Kirisu Mafuyu was drowning in regret.
She had wanted—needed—to salvage something. He'd already witnessed her apartment in its natural state: the empty convenience store containers, the untouched exercise equipment gathering dust, the general disorder of a woman who functioned brilliantly in a classroom and barely at all within her own walls. Cooking was supposed to be redemption. Proof that she wasn't completely hopeless. That some core competency existed beyond lecturing teenagers about their futures.
Instead, she'd nearly set her kitchen on fire, and the boy who'd shielded her from the oil splatter now stood in her living room with his back blistering.
This is a disaster.
"Come." She grabbed his wrist before she could second-guess herself, pulling him toward her bedroom. Her pulse hammered against her throat. "Lie down. Quickly. Take off your clothes so I can see the wound."
Hozuki Nozomi's expression shifted—something theatrical flickering across his features. "Isn't that inappropriate?"

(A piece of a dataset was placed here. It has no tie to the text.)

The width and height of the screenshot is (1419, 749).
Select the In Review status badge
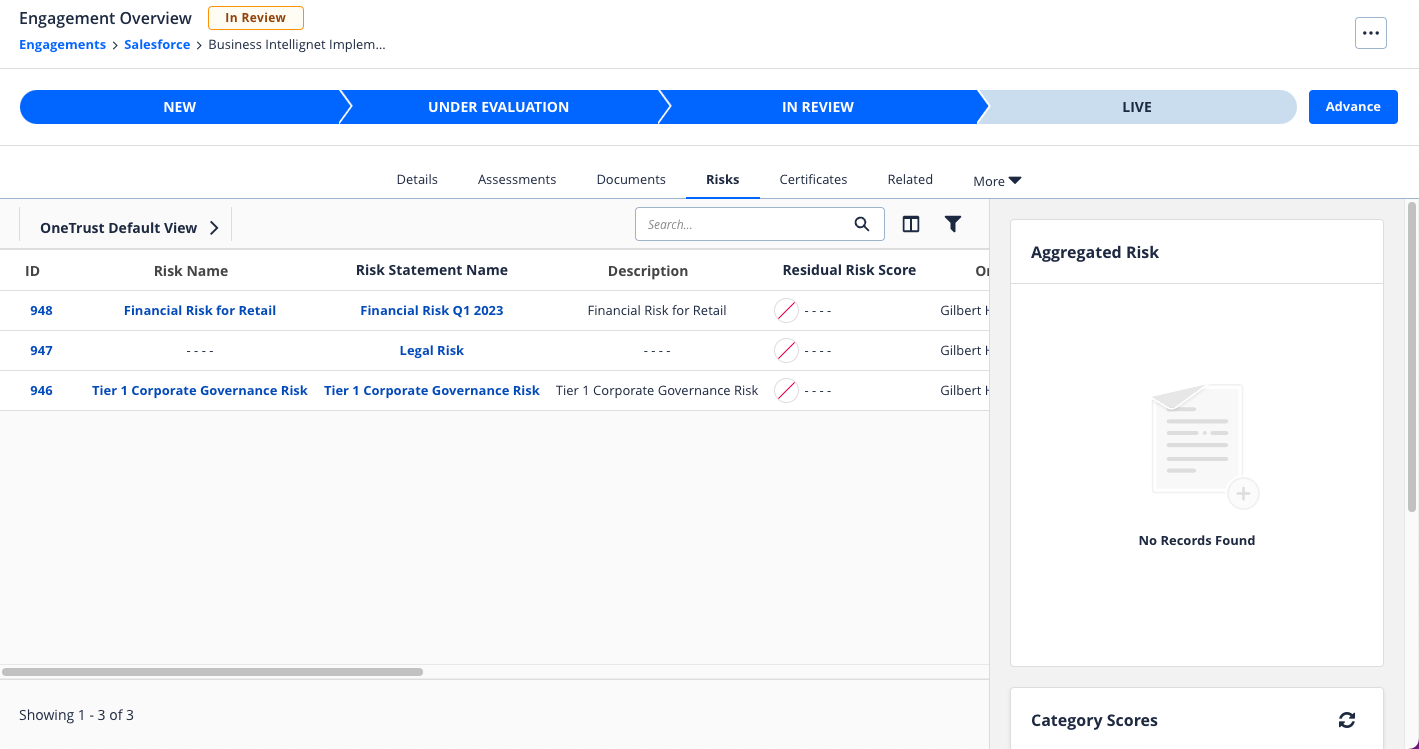255,17
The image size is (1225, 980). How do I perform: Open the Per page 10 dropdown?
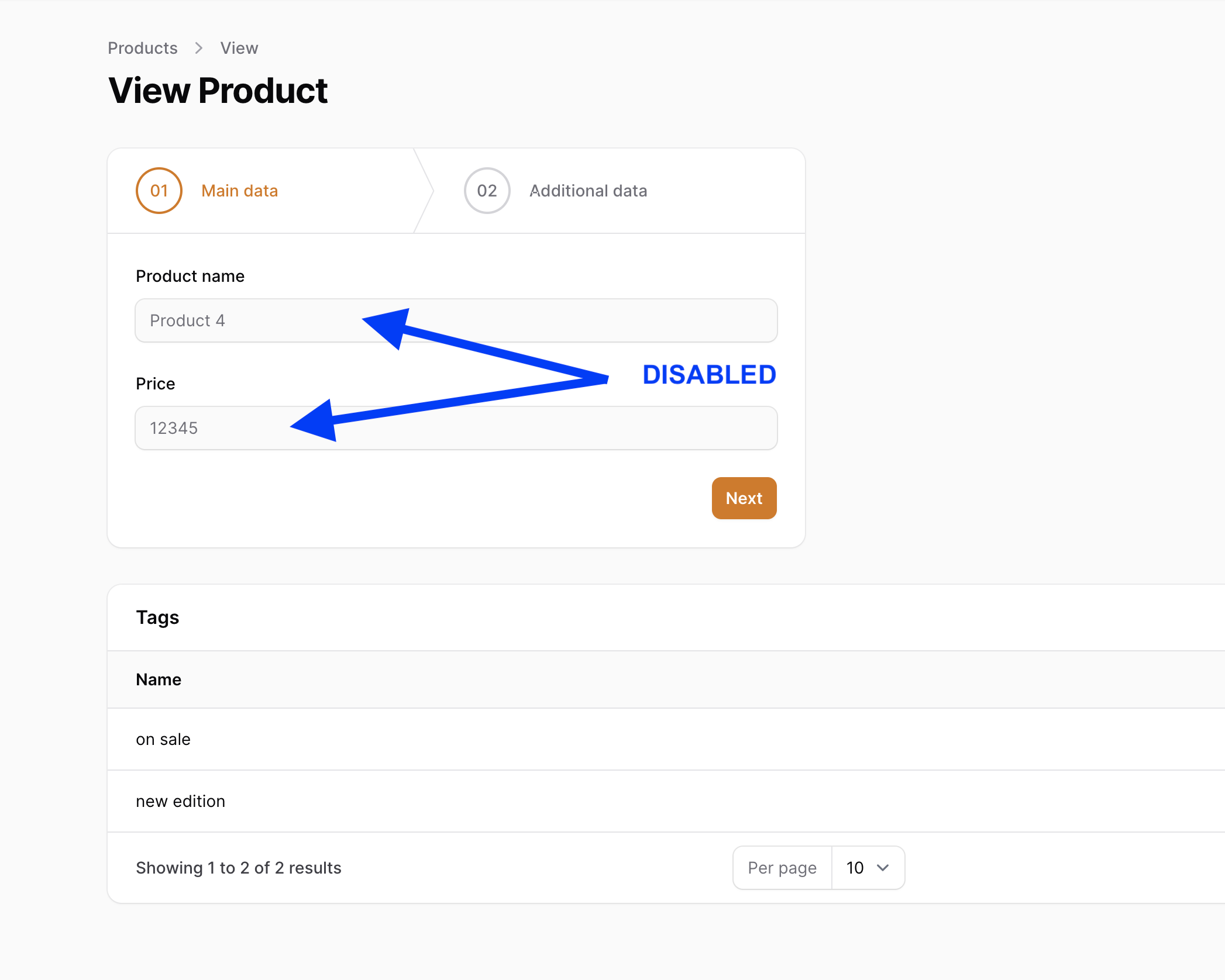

"What time is it, and you're still worrying about these things?" Her voice cracked, eyes stinging with moisture she refused to let fall. "Hurry up and take them off. I need to see how bad it is to find the right medicine."
She had a first-aid kit.
Somewhere.
Under the bathroom sink, maybe, or shoved into the closet behind boxes she hadn't unpacked since moving in three years ago.
"Alright."
His acquiescence came easily—too easily—and Kirisu Mafuyu watched with mounting heat in her cheeks as he unbuttoned his school uniform collar. The blazer slid off broad shoulders, folded once, set aside on her desk chair. Then the white dress shirt, each button slipping free with deliberate slowness.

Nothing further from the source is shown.